Working-age adults with disabilities comprise a disproportionately high amount of annual ED visitors, according to a study.
Because ED care may not be the best way to address non-urgent concerns and is higher in cost, finding a way to decrease these visits is of interest to many stakeholders, said researchers with the National Institutes of Health.
The researchers analyzed pooled data from the Medical Expenditure Panel Survey, and found that access to regular medical care, health profile complexity and disability status contributed to disabled patients use of the ED. To address the disparity, the authors recommend enhanced communication between ED and primary care physicians and tailored prevention and primary care programs.
“We want to understand what takes people to the emergency department to learn if their care could be better managed in other ways,” Elizabeth Rasch, PhD, chief of the Epidemiology and Biostatistics Section in the NIH Clinical Centers Rehabilitation Medicine Department, said in a news release. “While many of those visits may be necessary, it is likely that some could be avoided through better information sharing among all of the healthcare providers who see a particular individual.”
The study found that while representing 17% of the working age U.S. population, adults with disabilities accounted for 39.2% of total ED visits. Those with a severely limiting disability visited an urgent care department more often than their peers and were more likely to visit the ED more than four times per year.
Emergency visits also were associated with poor access to primary medical care, which was more prevalent among adults with disabilities.
Rasch and her coauthors with the NIH Clinical Center and Brandeis University in Waltham, Mass., identified three nationally representative comparison groups: those without any self-reported mental or physical limitations, those with a limitation but who did not need daily living assistance and those who did need assistance with daily living.

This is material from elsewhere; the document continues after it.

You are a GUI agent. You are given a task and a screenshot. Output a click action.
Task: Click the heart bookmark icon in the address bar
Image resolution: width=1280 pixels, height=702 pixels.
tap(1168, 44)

The researchers evaluated access to medical care through self-reported survey answers to questions about attainment and delay of primary care services and prescription medications. The number of ED visits also was self-reported.
The authors made recommendations for provider and policymaker actions to offset some of the need for emergency care by individuals with disabilities. Prevention and chronic condition management programs tailored for the functional limitations and service needs of people with disabilities may help avoid a crisis situation that would call for an urgent care visit, the researchers noted. The authors also endorsed wider adoption of coordinated care systems for the disabled that provide case management, integration of psychosocial care and 24/7 access to medical assistance, among other services.

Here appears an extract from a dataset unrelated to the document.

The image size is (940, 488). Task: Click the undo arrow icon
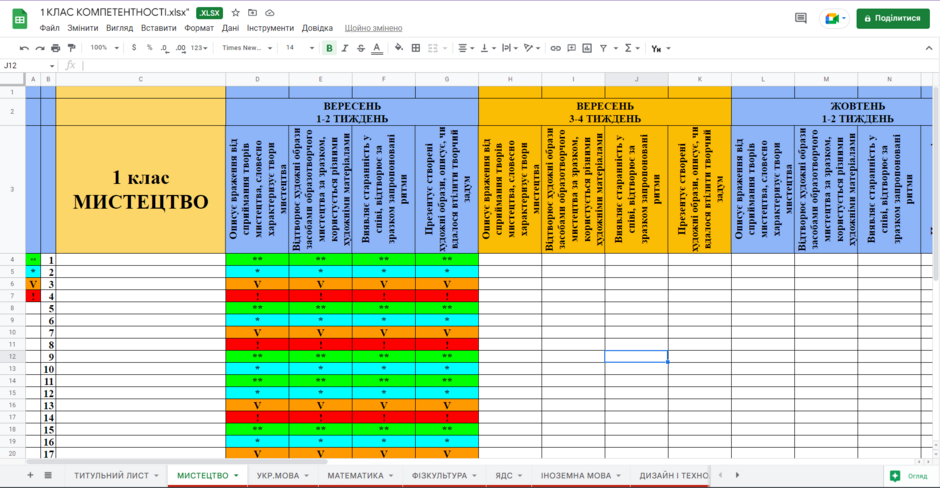24,48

When a patient is admitted to the ED, sharing detailed medical information between ED and primary care staff could prevent repeat visits. Such coordination particularly is important for disabled patients because they might have limitations that interfere with medical self-advocacy and complex conditions that demand care from various providers.
“When a person has an emergency department visit, their primary care providers often dont know or dont get the results of that visit, and vice versa,” Rasch said. “The emergency department often doesnt know about the complex medical history people bring with them. Thats where things tend to break down.”